Susan Holliday on board diversity and spotting new opportunities
An interview with the financial services expert about her board observations and how US boards are different.
Susan Holliday is a financial services executive and advisor who leverages extensive knowledge of capital markets, emerging markets and technology to deliver strategies for global organisations including UBS, Swiss Re and World Bank.
This interview is part of our collaboration with WomenExecs on Boards (WEoB), a global network of Harvard Business School-prepared women with corporate board, C-suite and/or senior executive experience. The alliance will further diversify the Nurole network and connect WEoB’s highly-qualified members with organisations that need their skills and experience.
How have you found the experience of trying to secure board-level positions so far?
A little frustrating! I joined a board of an exciting start-up last May and have also just joined an advisory board. Both came about through contacts and networks. My feeling is that many companies are still looking at the same pool of candidates, former CEOs and founders, who may be great, but diversity of board members in all dimensions is important.
I am worried that by specifying a very detailed spec for the board member, companies may be missing out on great candidates with broader experience.
Is there a difference in the way board leadership is thought about in the US and the Europe?

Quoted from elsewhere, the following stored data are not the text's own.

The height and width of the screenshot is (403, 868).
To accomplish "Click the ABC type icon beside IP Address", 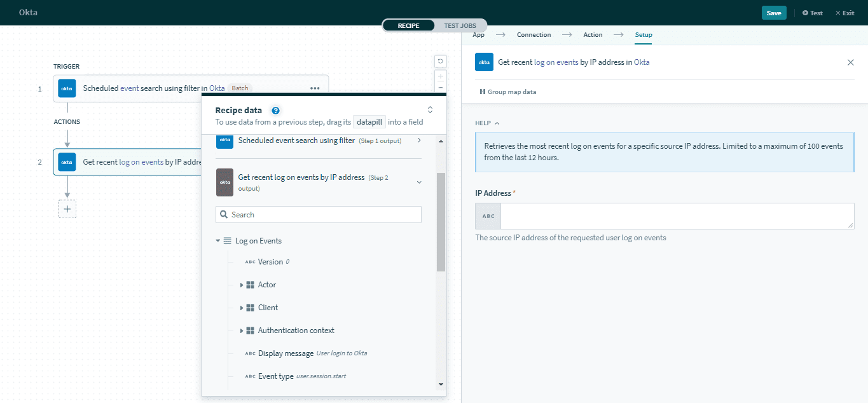I will pyautogui.click(x=488, y=216).
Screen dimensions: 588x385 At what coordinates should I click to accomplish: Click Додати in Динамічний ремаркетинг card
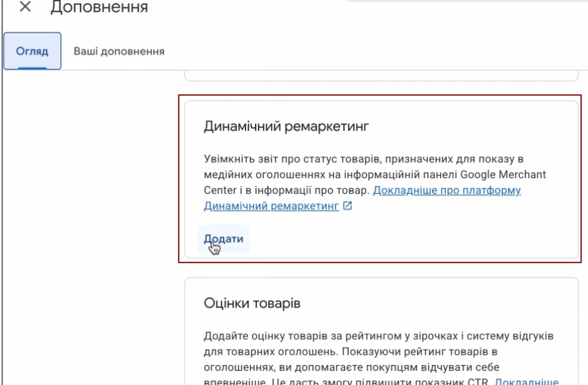click(223, 239)
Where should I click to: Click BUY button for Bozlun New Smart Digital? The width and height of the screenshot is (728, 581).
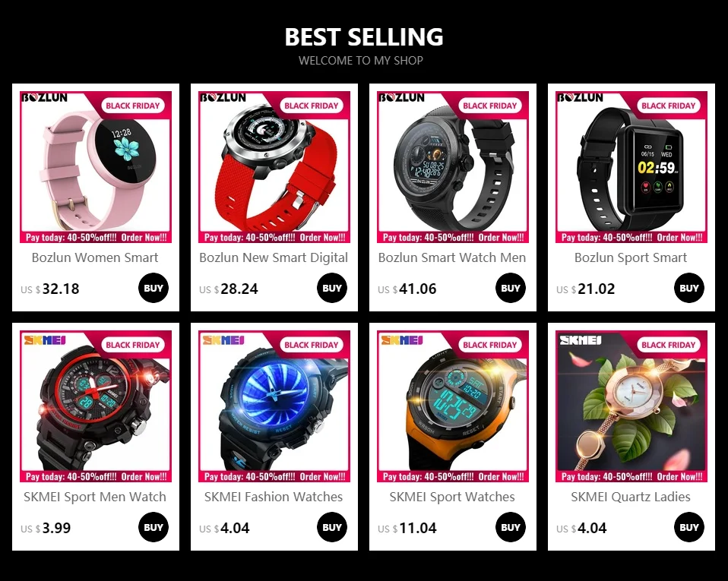[x=332, y=288]

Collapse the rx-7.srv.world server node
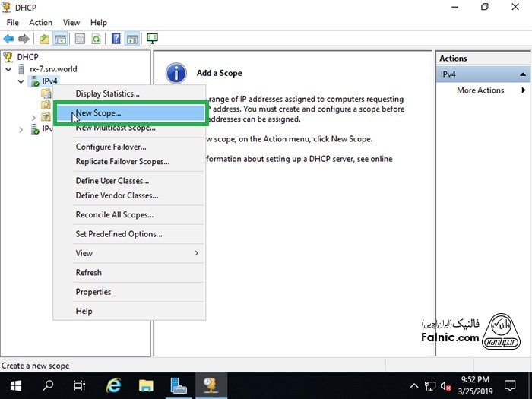click(9, 69)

In the US, you still see the CEO and Chair role filled by the same person, which is not considered good practice elsewhere. The idea of a retirement age for board members is also less common in US, which can be a challenge for board refreshment.
In terms of diversity, Europe has been more comfortable to bring in hard or soft quotas and more disclosure. There is often a lot of pushback on this in the US.
How do you find the finance world approaches diversity, compared with other sectors?
Traditionally, financial services companies have not been very diverse, particularly at senior management and board levels. My sector, insurance, is a laggard in this. However, in recent years I have seen a lot more focus at banks and insurers, partly because new fintechs are coming into the market with different backgrounds. That said, in finance in general, there are quite a lot of women and it’s very international.
What is stopping organisations turning good intentions around building more diverse boards into action?
To be honest I think it’s laziness and maybe fear. It’s just not true that there are no good diverse candidates out there – just look at the WEoB members as one example. There is too much talk and not enough action. They need to bring women and people of colour onto the board, and then it’ll be obvious to everyone that they not only perform, but also bring added value to the company. Shareholders, whether the company is public or private, should insist on it.
Alongside the bigger systemic issues around gender bias, what are the small ways in which it impacts you as a highly qualified woman?
I think there are a lot of stereotypes about what women are supposed to be like. As an example, I do not have children and I’m not at all interested in cooking, so those are not topics I want to spend a lot of time discussing. It’s the same for other groups too; black men are probably the most impacted by negative stereotyping, at least in the US.
The other thing is that there are still many situations, such as speaking at a conference, where if you’re in a minority, you are going to stand out. It’s an opportunity to shine and to be remembered, but there’s also a risk you attract more negative attention and criticism.
What do boards need to think about post hiring to make sure women feel included and able to contribute as meaningfully as possible?
Building relationships with other board members is critical to being to operate effectively. This applies equally to women and men, and I was fortunate to have met two of my fellow board members as well as the CEO of the company whose board I joined in May 2020, before the lockdown.
I have made a special effort to get to know the other women on boards; if there is an issue about inclusion and being heard, it’s more powerful if we can address it together. I actually think virtual meetings have made it easier for everyone to get air time, because you can’t have more than one person speaking at a time, and it’s more natural to go around the screen. I hope this doesn’t get lost when we get back to meeting in person.
What is the main thing you learned in your career that would be a huge asset to any board you sat on?
Lots of things, but just to mention two – crisis management, based on both the successful and less successful experiences I had as a Head of IR in the global financial crisis. The other thing is being able to spot trends early and see how those will lead to new opportunities and risks for a company.